É que Dolan esqueceu que todo filme será compartilhado com outros que também dele viverão. Ainda que brevemente, num espaço que não compreende um milionésimo de uma existência, estaremos ali, de mãos dadas com aquelas outras vidas em tela. Não é irônico que ele mesmo não consiga dar conta/se dar conta exatamente disso? Em que mundo já foi concebido ao cinema a tarefa de encerrar ou compreender um drama familiar inteiro? Dos 34 anos ao nascer, a vida de Louis, aparentemente o grande culpado do estilhaçamento, com seus medos, motivos, relações e dores, não cabe dentro da janela pulsante que é a duração de um filme. Filme, aliás, que sofre do infortúnio de estar mais próximo de outras esferas da arte do que Dolan jamais esteve.
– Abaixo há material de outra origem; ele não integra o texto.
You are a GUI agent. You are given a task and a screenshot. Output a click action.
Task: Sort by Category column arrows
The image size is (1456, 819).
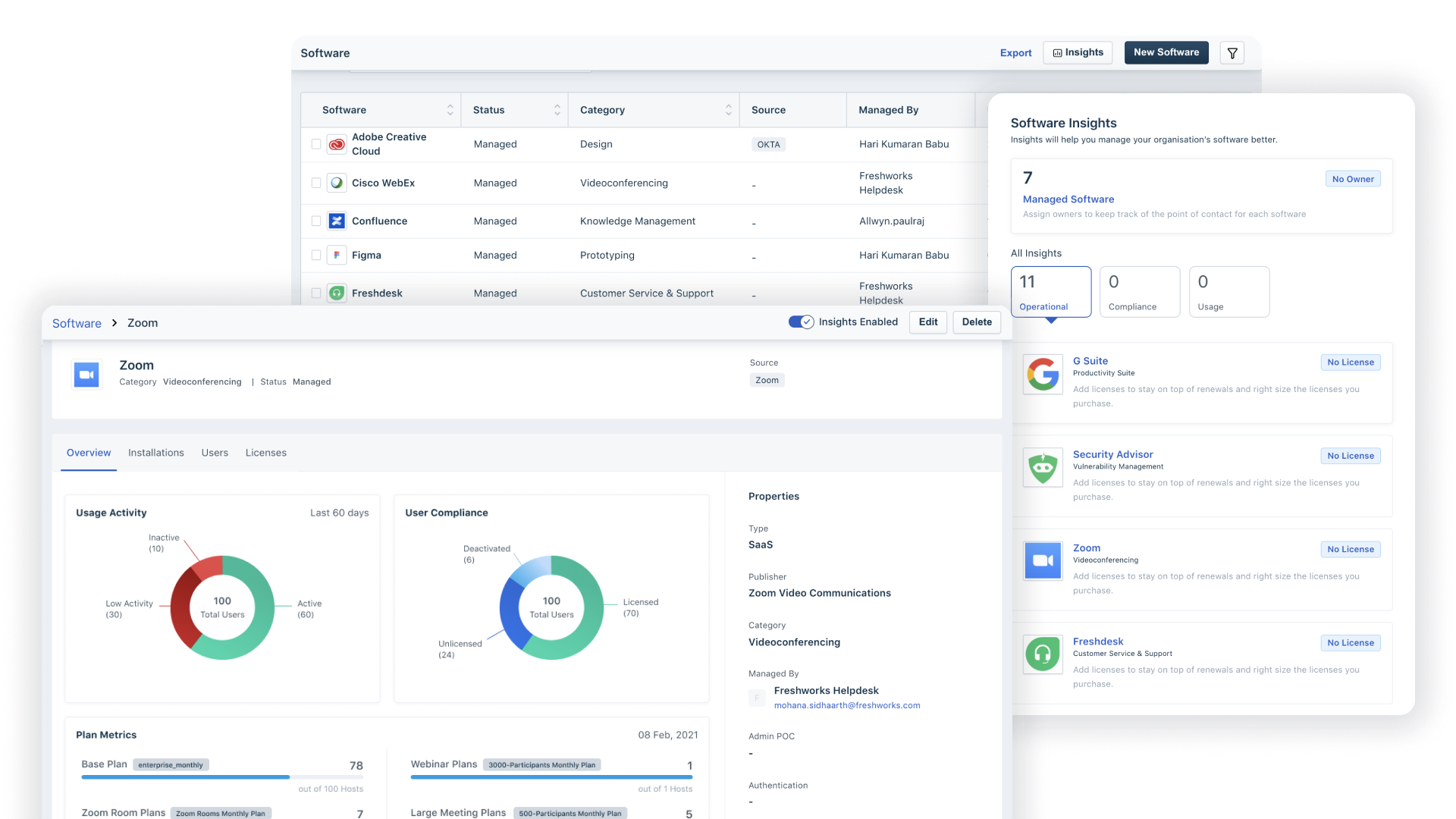[728, 110]
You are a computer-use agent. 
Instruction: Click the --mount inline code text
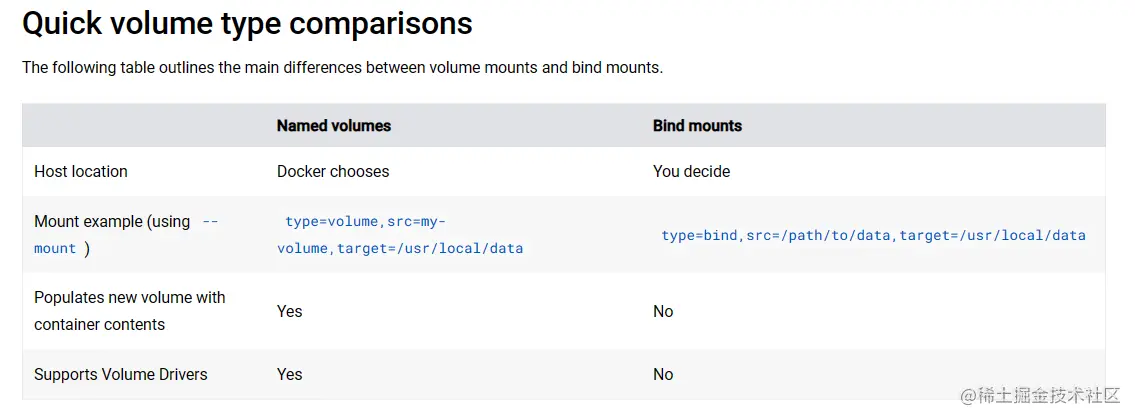click(126, 235)
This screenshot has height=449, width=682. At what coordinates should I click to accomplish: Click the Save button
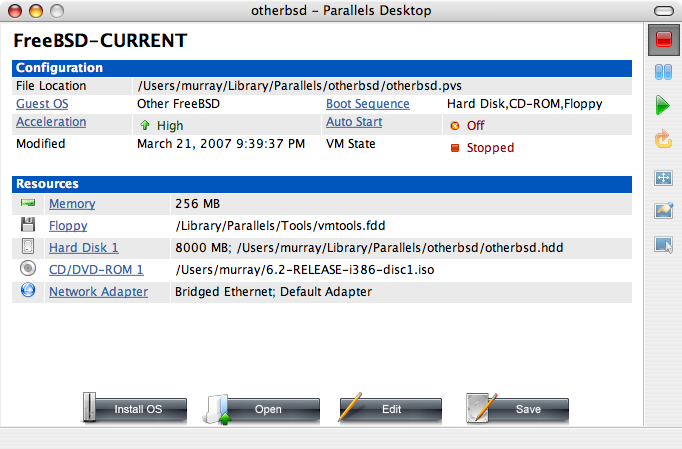pyautogui.click(x=517, y=409)
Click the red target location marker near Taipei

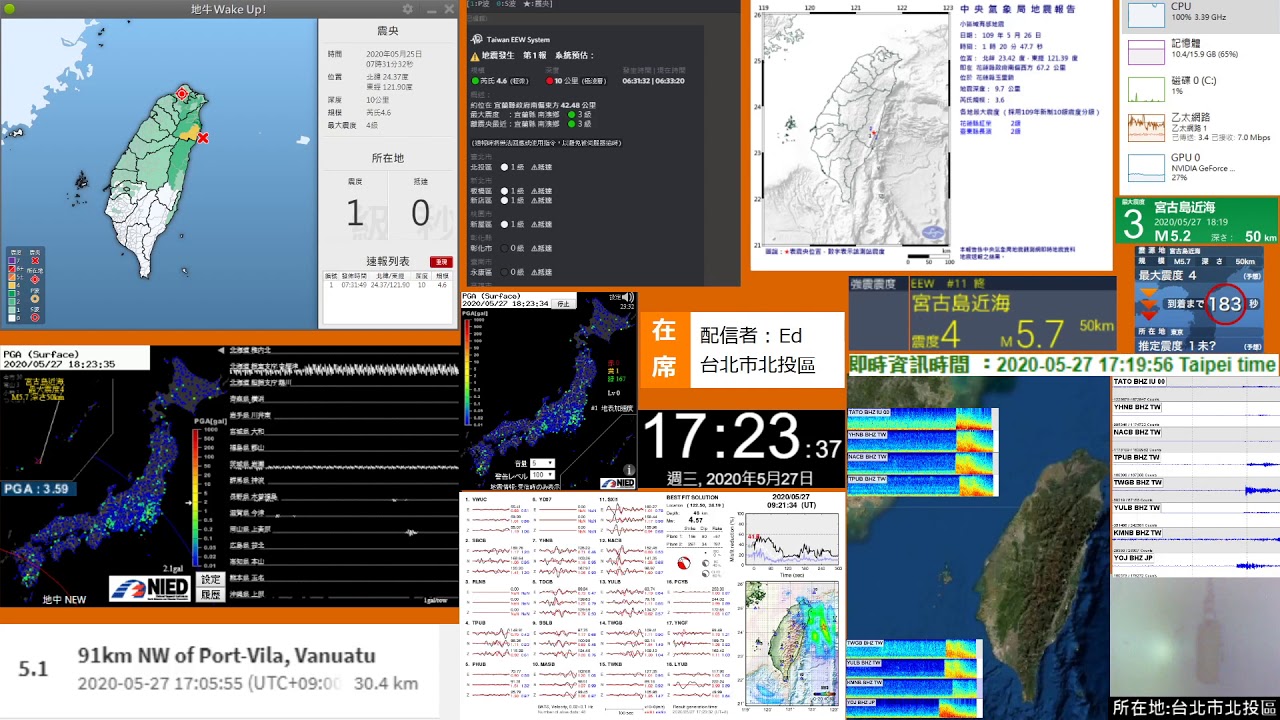[x=182, y=94]
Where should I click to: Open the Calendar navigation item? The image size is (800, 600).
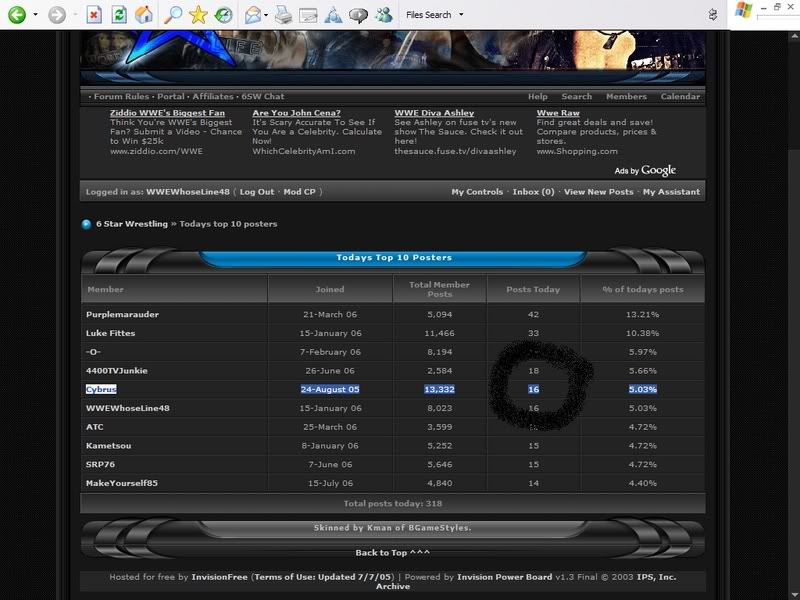tap(680, 97)
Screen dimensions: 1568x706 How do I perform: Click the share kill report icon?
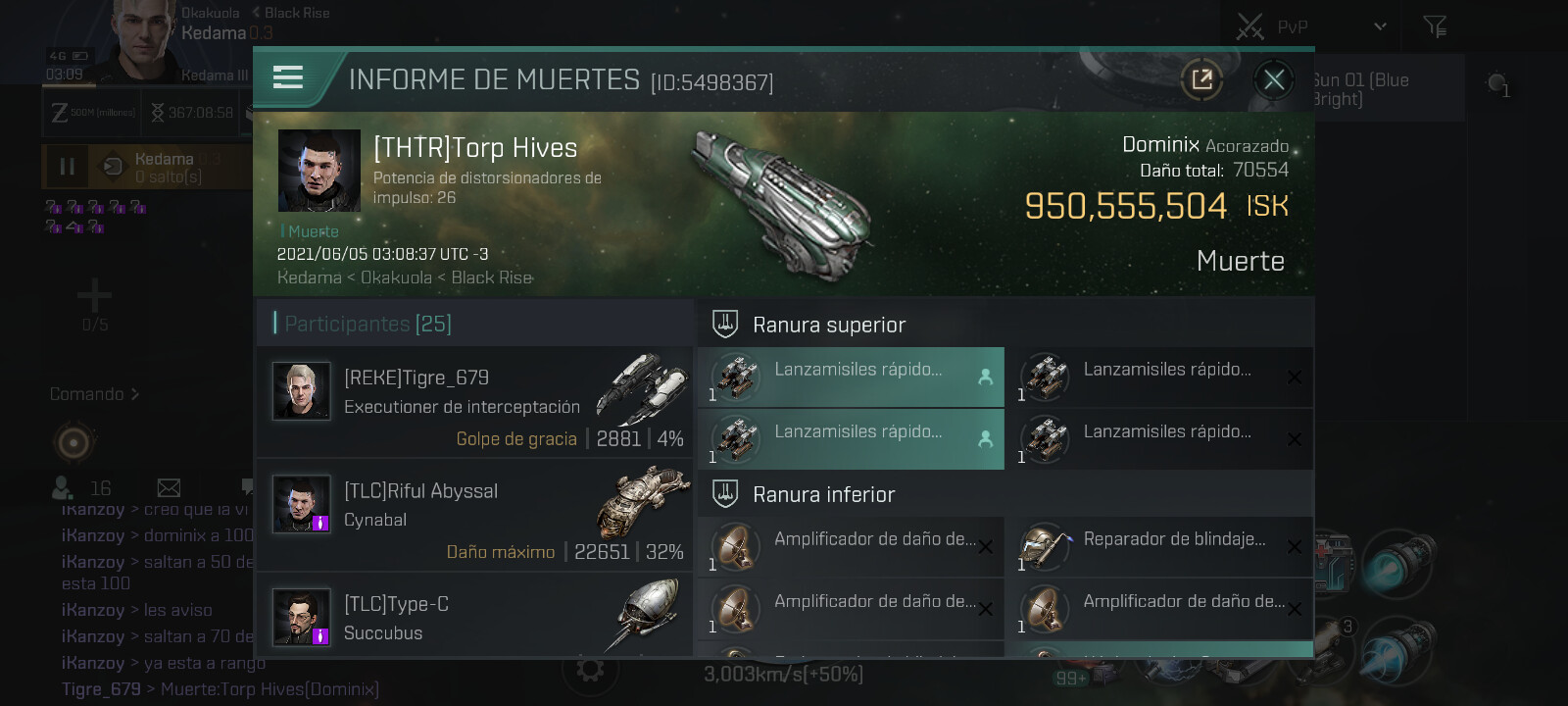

Como num encarte indie estendido, há no mínimo quatro ou cinco cenas que pontuam bem aquele que é certamente o dom irrecusável do jovem canadense: uma fotografia saturada de cores vibrantes, canções pop sem convite algum, slow motions, planos-detalhe em mãos, rostos gemendo ou sorrindo, botões desabotoando-se, saltos em pula-pula. Toda uma estética afetada que pertence a outros domínios, confirmando seu diretor como o maior cineasta de videoclipes dramatizados da história – mas seguramente não de Cinema.

Comentários (6)

Bernardo D.I. Brum | terça-feira, 14 de Fevereiro de 2017 - 22:55

É o Fim > É Apenas o Fim do Mundo
Seth Rogen > Xaier Dolan

Felipe Ishac | quarta-feira, 15 de Fevereiro de 2017 - 03:13

É Apenas o Fim do Mundo não era aquele filme do cigarette burns que quem via ficava maluco e se matava?

Polastri | quarta-feira, 15 de Fevereiro de 2017 - 11:23

O do Cigarette Burns é "La Fin Absolue du Monde".

Se bem que esse do Dolan deve ser a mesma coisa, tão ruim que quem vê se mata.

Danilo Rocha | sábado, 18 de Fevereiro de 2017 - 15:44

acredito que há duas formas básicas de assistir ao filme e compreender louis: antoine e catherine, irmão e cunhada. o felipe vê o filme como antoine vê as coisas: sem beleza. catherine precisou de uma pequena cena estendida pra sacar o que louis fazia alí e qual era o motivo de seu silêncio. eu prefiro ver louis como catherine. senão não vale a pena.